Dampak longsor tambang bawah tanah Freeport di GBC tidak hanya pada penambangan, tetapi juga pada proses vital pemurnian. Akibat insiden ini, smelter Freeport kini tidak mendapatkan pasokan konsentrat yang memadai, padahal tahapan pemurnian konsentrat merupakan kunci dalam produksi emas. Bahlil menjelaskan bahwa fasilitas pemurnian emas utama Indonesia memang berada di Freeport. “Jika 3 juta konsentrat tembaga diolah oleh smelter, itu bisa menghasilkan 50 hingga 60 ton emas,” terangnya, menunjukkan skala produksi yang terancam.

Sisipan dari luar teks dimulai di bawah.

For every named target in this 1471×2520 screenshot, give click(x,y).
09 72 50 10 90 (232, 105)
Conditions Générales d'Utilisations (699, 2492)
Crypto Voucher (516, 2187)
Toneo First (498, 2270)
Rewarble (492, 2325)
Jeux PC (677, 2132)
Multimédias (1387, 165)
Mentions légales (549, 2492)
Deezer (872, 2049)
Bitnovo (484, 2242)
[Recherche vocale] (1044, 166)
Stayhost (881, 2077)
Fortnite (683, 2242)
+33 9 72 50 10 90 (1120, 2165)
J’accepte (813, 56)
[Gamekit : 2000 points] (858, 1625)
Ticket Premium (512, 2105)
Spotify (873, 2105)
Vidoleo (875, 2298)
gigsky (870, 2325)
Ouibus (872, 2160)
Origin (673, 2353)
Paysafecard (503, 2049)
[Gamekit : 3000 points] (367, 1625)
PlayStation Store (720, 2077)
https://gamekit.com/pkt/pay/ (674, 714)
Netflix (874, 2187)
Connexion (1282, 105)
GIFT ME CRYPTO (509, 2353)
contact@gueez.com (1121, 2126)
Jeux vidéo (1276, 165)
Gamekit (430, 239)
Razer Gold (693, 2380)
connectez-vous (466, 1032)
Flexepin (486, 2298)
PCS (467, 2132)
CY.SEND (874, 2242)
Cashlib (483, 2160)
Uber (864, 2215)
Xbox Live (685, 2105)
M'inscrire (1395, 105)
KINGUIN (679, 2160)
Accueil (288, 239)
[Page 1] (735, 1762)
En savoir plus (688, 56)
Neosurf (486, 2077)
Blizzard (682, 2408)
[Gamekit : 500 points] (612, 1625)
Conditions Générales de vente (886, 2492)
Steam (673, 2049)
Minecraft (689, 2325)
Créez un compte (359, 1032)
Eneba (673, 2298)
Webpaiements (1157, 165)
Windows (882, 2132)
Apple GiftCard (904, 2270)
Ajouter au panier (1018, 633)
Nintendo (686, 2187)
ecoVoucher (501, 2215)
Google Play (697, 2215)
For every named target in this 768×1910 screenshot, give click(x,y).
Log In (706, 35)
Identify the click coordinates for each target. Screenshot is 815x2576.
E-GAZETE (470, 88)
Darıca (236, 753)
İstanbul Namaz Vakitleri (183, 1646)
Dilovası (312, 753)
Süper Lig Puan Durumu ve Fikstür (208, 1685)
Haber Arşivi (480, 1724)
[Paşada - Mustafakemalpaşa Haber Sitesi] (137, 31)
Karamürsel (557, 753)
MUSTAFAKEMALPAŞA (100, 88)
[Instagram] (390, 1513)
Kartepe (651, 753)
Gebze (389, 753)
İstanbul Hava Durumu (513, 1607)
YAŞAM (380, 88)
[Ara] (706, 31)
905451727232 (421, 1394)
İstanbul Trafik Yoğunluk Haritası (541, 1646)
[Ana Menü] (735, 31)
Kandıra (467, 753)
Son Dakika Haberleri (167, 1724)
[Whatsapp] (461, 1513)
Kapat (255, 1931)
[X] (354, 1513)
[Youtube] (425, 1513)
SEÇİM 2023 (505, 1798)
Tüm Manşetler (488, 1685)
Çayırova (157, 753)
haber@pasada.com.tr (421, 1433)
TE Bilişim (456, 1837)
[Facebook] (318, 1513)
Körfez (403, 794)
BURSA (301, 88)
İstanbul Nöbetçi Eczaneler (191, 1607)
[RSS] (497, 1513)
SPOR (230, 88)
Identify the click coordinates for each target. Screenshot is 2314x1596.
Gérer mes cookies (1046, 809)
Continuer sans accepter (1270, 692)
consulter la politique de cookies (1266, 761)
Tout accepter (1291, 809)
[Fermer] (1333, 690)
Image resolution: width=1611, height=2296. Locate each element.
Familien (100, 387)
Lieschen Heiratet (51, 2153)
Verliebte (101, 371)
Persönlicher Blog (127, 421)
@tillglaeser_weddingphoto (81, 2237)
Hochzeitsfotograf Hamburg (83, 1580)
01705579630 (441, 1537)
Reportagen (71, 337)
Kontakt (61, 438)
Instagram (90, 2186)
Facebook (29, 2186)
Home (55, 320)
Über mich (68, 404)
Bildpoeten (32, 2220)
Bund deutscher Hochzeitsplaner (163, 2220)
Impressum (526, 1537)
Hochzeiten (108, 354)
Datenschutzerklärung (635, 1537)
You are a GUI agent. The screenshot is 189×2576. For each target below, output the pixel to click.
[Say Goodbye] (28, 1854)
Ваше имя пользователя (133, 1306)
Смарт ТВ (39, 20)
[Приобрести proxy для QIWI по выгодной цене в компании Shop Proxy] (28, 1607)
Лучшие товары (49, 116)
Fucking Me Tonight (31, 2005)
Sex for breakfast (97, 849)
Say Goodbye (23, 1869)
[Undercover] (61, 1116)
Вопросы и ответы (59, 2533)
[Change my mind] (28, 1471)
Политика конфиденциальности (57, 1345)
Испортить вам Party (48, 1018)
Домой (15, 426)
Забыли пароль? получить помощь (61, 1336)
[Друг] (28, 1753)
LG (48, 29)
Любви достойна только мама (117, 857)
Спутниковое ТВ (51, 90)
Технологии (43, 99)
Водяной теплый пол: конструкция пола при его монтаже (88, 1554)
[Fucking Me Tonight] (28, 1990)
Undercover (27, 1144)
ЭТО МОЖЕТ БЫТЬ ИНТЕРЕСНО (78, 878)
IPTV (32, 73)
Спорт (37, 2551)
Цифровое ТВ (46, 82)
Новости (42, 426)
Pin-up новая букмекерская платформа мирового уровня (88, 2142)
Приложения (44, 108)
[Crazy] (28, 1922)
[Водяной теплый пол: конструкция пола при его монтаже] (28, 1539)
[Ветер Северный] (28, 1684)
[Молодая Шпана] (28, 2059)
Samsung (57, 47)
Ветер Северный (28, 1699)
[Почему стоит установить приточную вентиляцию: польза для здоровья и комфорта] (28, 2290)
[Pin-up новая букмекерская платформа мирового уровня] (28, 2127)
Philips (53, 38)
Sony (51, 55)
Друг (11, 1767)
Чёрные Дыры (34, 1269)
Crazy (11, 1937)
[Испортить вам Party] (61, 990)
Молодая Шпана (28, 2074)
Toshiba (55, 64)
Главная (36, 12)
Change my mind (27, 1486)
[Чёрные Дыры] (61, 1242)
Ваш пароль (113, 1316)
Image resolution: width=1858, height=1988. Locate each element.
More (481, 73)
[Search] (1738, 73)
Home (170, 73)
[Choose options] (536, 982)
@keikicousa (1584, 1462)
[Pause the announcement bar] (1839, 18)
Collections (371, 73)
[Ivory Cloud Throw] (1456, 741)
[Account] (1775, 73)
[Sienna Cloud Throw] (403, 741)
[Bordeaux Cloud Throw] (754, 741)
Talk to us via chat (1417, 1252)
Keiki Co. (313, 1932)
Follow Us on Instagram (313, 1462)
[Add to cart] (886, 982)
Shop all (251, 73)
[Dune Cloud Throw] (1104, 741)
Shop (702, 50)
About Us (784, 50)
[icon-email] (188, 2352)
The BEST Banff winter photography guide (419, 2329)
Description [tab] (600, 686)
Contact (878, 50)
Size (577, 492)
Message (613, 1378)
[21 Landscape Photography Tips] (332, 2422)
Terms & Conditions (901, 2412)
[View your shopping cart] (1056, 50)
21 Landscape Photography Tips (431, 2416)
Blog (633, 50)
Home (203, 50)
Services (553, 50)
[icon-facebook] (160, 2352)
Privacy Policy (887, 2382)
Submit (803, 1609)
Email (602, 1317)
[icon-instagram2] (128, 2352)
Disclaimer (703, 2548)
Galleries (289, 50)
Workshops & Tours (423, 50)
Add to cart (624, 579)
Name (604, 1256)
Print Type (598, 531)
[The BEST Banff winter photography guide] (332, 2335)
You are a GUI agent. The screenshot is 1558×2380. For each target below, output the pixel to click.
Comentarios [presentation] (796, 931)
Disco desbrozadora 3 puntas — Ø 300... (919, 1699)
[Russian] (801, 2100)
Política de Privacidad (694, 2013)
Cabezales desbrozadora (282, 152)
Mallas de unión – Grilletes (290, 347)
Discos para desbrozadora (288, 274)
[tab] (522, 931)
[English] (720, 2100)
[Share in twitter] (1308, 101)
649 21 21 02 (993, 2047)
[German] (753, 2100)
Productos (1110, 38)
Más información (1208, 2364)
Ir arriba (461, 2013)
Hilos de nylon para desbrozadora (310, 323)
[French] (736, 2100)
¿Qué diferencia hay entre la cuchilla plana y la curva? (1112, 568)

Menyadari urgensi situasi, Kementerian ESDM bergerak cepat. Bahlil menegaskan bahwa pihaknya, bersama Direktur Jenderal Mineral dan Batu Bara (Dirjen Minerba) Tri Winarno, akan segera membahas strategi komprehensif. Tujuan utamanya adalah menemukan langkah-langkah konkret untuk mengoptimalkan pasokan emas bagi Antam, memastikan kebutuhan industri dan masyarakat tetap terpenuhi.

Isu pasokan emas ini bukanlah hal baru bagi Antam. Sebelumnya, dalam Rapat Dengar Pendapat (RDP) dengan Komisi VI DPR di Jakarta pada Senin (29/9), Direktur Utama Antam, Achmad Ardianto, telah menyoroti ketimpangan signifikan antara produksi domestik dan permintaan pasar. Ketidakseimbangan ini memaksa Antam untuk mengimpor sekitar 30 ton emas dari Singapura dan Australia, menunjukkan rapuhnya ketersediaan emas dari sumber dalam negeri.

Melihat kondisi ini, Ardianto mengusulkan agar pemerintah segera menetapkan regulasi yang mewajibkan seluruh perusahaan penambang emas di Indonesia untuk menjual hasil produksinya kepada Antam. Ia menjelaskan bahwa saat ini, sebagian besar produksi emas dialirkan ke perusahaan perhiasan atau langsung diekspor, lantaran regulasi yang ada belum secara efektif mendorong penjualan emas di pasar domestik. Regulasi semacam ini diharapkan dapat memperkuat posisi Antam sebagai agregator utama emas nasional dan menjamin ketersediaan pasokan untuk kebutuhan dalam negeri.